Every civil society organisation, says Ramesh Ramanathan of the Bangalore-based NGO Janaagraha, should have a theory of change, its idea of how it hopes to bring about changes in government and society. Having such a theory helps in many ways; others can judge the organisation's actions to check if they are consistent with the theory; the strengths and weaknesses of the theory can be debated; and the theory can be judged on whether it is producing the outcomes sought. Moreover, others who advocate a different approach can also set themselves such a standard.

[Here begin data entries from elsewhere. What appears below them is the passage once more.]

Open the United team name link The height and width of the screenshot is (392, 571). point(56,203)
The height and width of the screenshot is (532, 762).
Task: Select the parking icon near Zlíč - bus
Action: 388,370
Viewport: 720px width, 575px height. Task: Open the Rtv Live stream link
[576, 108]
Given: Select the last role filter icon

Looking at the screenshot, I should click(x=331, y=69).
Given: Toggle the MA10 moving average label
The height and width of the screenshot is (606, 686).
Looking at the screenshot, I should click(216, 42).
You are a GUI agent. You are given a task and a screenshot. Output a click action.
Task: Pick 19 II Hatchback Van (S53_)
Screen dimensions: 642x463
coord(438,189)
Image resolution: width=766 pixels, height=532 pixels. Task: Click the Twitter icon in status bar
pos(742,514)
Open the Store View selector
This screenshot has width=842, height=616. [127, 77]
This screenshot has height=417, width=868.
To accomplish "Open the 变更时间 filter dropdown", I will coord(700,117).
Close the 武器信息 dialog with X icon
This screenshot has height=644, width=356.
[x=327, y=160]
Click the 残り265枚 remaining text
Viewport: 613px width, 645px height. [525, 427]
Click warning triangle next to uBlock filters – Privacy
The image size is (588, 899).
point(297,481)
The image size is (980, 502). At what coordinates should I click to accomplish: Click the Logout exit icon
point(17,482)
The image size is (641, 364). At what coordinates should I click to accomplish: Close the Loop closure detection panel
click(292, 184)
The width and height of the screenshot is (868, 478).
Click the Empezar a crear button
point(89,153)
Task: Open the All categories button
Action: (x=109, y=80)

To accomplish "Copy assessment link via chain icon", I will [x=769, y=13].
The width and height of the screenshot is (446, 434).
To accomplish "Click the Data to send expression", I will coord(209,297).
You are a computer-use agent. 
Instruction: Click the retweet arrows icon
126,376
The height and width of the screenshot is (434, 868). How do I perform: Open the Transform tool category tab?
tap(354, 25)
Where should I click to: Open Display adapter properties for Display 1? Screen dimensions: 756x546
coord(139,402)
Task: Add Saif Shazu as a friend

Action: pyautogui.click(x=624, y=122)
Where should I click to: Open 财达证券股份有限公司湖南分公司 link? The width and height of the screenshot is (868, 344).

I've been thinking about theories of change a lot lately. As an editor at India Together, I observe government with a particular lens - with ideas of public participation, accountability and transparency. As an urban transport researcher, I see government another way - with responsibilities for implementation and capacity building. And lately with my work for the Administrative Reforms Commission, a third lens has appeared, allowing me to see government as directed by policy changes, based on ideas about social organisation and the roles of public and private institutions in promoting the common good. From these different vantage points, it seems to me that there are four ways in which change in government is sought, by and large. Each has some strengths, and each is able to influence government to some degree, for good as well as bad.
Advocacy of decency
The first kind of engagement that demands - and obtains - the attention of government is advocacy in the name of people who are so obviously disenfranchised that the government is unable to offer any rational counter-argument to the demands. A very good example of this is the passage of the National Rural Employment Guarantee Act last year, assuring a hundred days of work for desperately poor families from the nation's most backward districts at a minimum wage.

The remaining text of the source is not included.